From the DC Comic Database - some history on the origins of Diana Prince/Wonder Woman:
Diana is the daughter of Queen Hippolyta, the first child born on Paradise Island in the three thousand year history that the immortal Amazons lived there. The Amazons had been created around 1200 B.C. when the Greek goddesses drew forth the souls of all women who had been murdered by men and placed them on the island. One soul was held back from creation, the one that would be born as Diana. That soul originally belonged to the unborn daughter of the first woman murdered by a man (whom Hippolyta was the reincarnation of). In the late 20th Century, Hippolyta was instructed to mold some clay from the shores of Paradise Island into the form of a baby girl. Six members of the Greek Pantheon then bonded the soul to the clay, giving it life. Each of the six also granted Diana a gift: Demeter, great strength; Athena, wisdom and courage; Artemis, a hunter's heart and a communion with animals; Aphrodite, beauty and a loving heart; Hestia, sisterhood with fire; Hermes, speed and the power of flight. Diana grew up surrounded by a legion of sisters and mothers. When she was a young woman, the gods decreed that the Amazons must send an emissary into Man's World…Before embarking on her mission, Diana was given the Lasso of Truth, forged by Hephaestus himself. She was also given the Sandals of Hermes, which allowed her to instantly traverse great distances in seconds. Diana's mission was one of peace, but part of it initially involved defeating a mad plot by Ares to destroy the world.
Patty Jenkins the director of WONDER WOMAN charmingly recreates the idyllic Paradise Island - a peaceful enclave, where for many years the Amazons have been preparing and honing their battle skills for the return of Ares, the God of War - and the inevitable final clash between Good and Evil. We first view Diana - the future Wonder Woman - as a young mischievously headstrong child practicing in pantomime, echoing the slashing movements of swordplay, already fully confident of her own destiny.
Once Diana has grown into the beautiful, shapely Wonder Woman (played by Gal Gadot, a former model whose acting skills regrettably do not provide the “gravitas” or range of emotions that would have elevated her role from being a 2-D cartoon character,) the commercial Hollywood blockbuster entertainment industry takes over the movie. They do so (faithful to the original creation of Wonder Woman conceived in 1941) by placing Diana in the midst of The Great War (W.W. I) complete with flaming infernos, British spies and German villains experimenting with chemical substances to be unleashed upon the civilian populations. And just to brighten the mood, lame sex jokes playing on Diana’s naiveté are regularly interspersed throughout the dialogue, revealing an innocence derived from being sheltered on a remote Island safeguarded from life’s realities.

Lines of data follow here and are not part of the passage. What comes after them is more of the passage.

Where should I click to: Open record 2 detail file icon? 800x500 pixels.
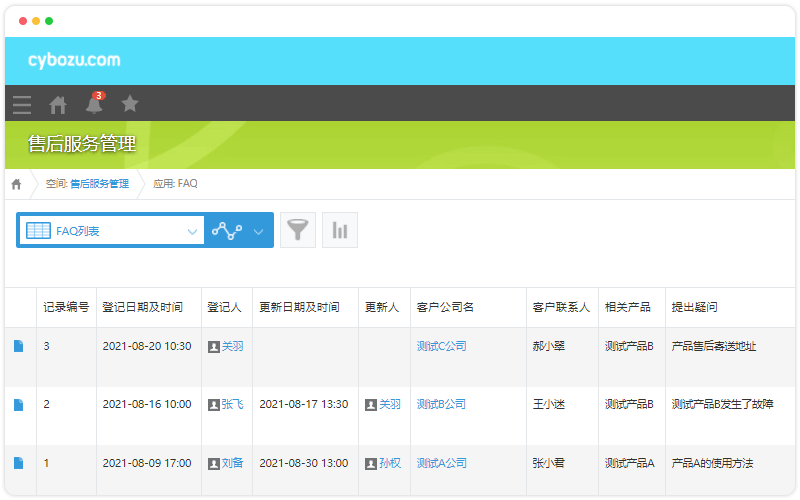point(18,405)
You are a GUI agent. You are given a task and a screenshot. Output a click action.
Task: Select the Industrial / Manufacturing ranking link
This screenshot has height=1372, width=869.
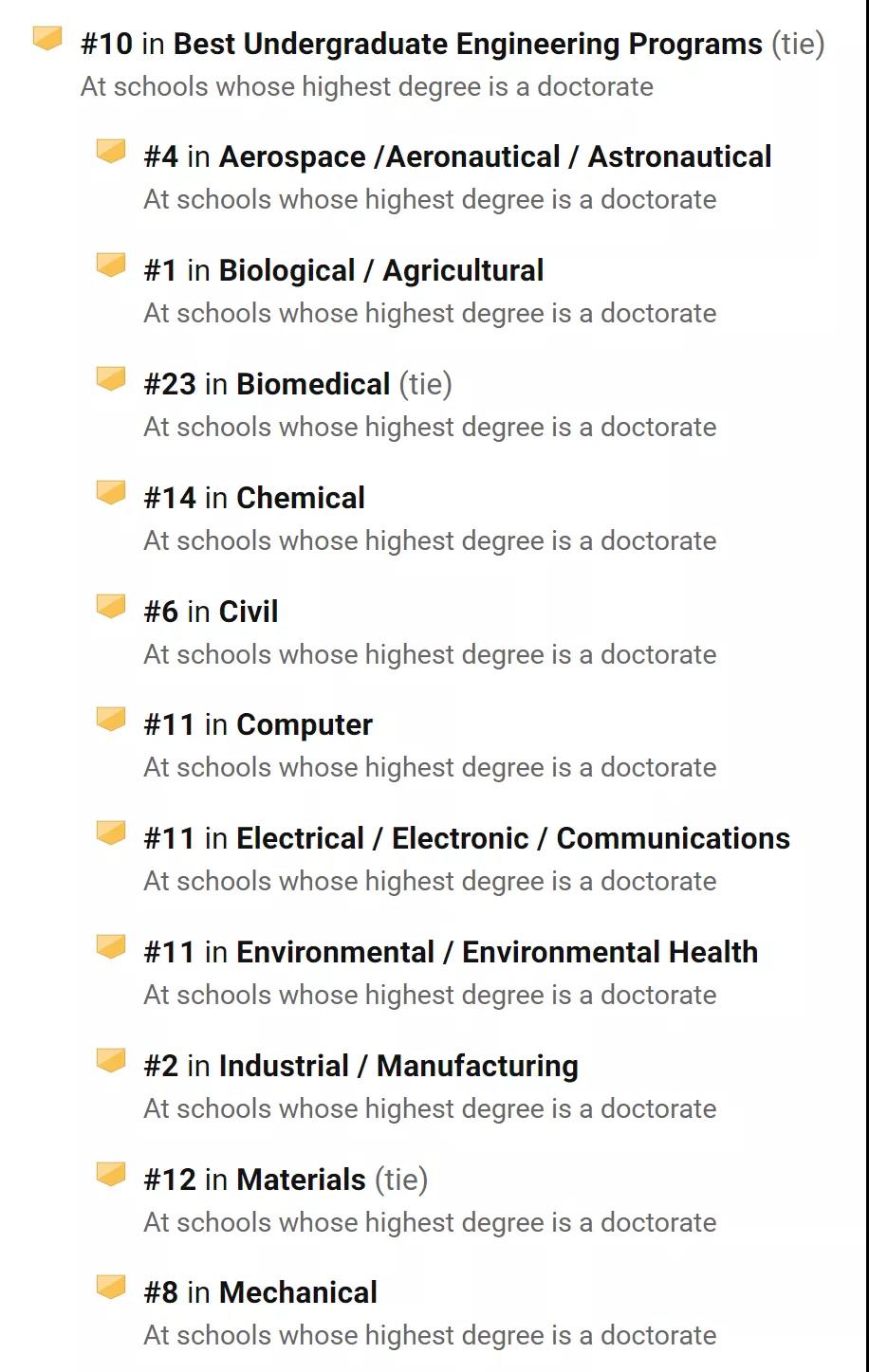coord(398,1066)
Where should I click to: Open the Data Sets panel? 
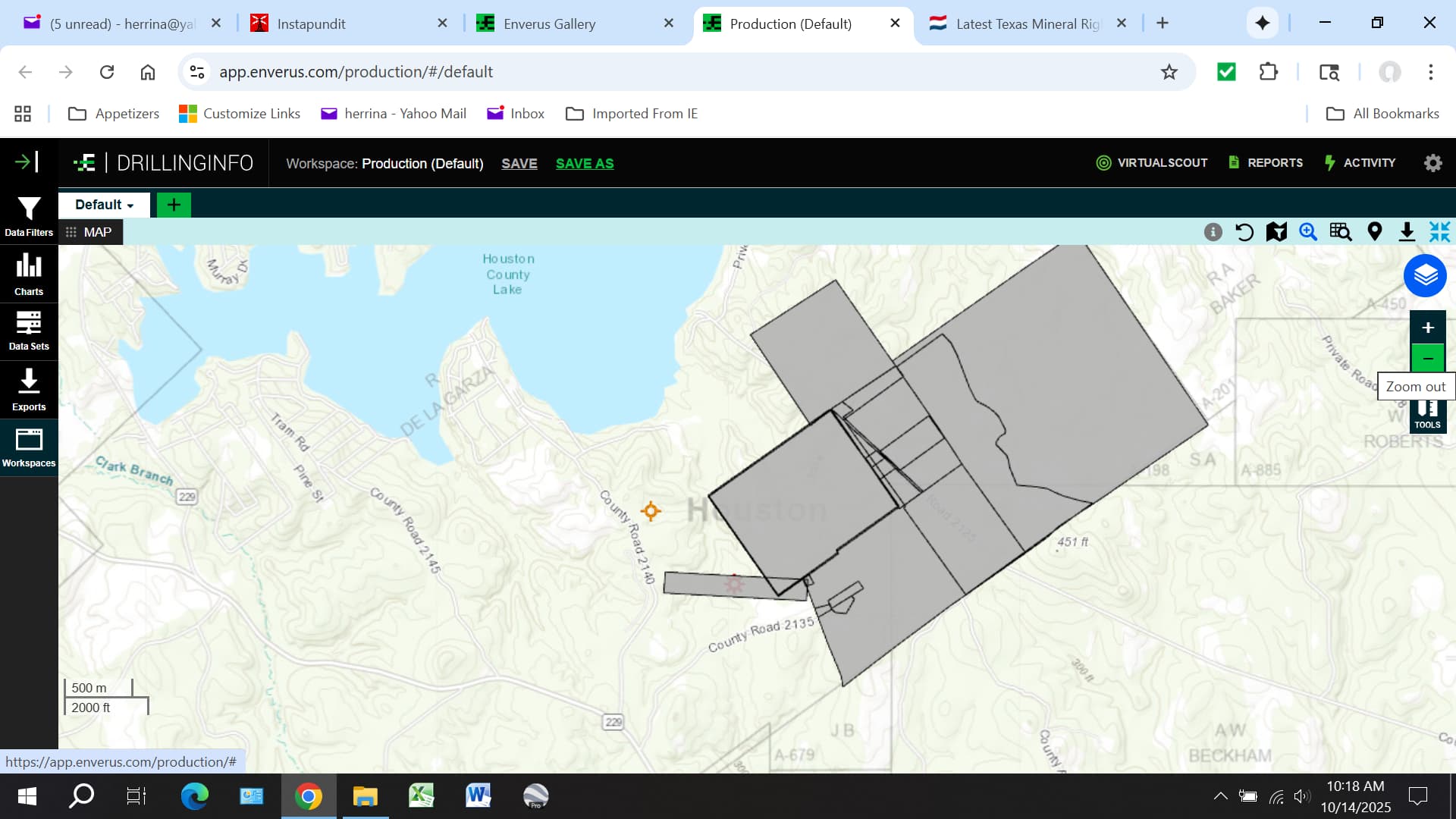[29, 331]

Meeting her first man, Steve Trevor, an American pilot (a baby-faced blue-eyed Chris Pine played cute) - tumbling out of the sky with his plane diving through the barrier mist that enshrouds this secret enclave from interlopers (a Freudian interpretation might be relevant,) he crashes into the surrounding waters, and is saved by Diana from drowning. This archetype of a “strange species” called “man,” both fascinates and confuses our heroine; nonetheless, she is quickly captivated by this handsome soldier and accompanies him outside of her insulated universe in order to fulfill her destiny and bring “good” back into the Ares-corrupted world. Having bitten from the apple in the Garden of Eden, she becomes acutely aware of the destructive malevolence of a landscape outside her own.
The final scene in the movie is a spectacular light show of hell erupting with super-woman vaulting from one combat zone to another silhouetted against the glaring heat of combustion, as she saves humankind from the evils of darkness. We women can relate to that and applaud along with the audience in support of Wonder Woman’s fight - though the special effects which attend the cataclysm resemble an amalgam of horror creatures and a wet, melting super monster. Diana’s last words made me audibly groan and giggle: “Only love can save the world.” What??? WONDER WOMAN’s final message trivialized a film which had a lot of potential. Please, Diana Prince, return to your Paradise and live among those other terrific Amazonian women - perhaps then you will regain my respect in your fight against injustice and not glorify the catastrophic means that is the traditional super-hero solution.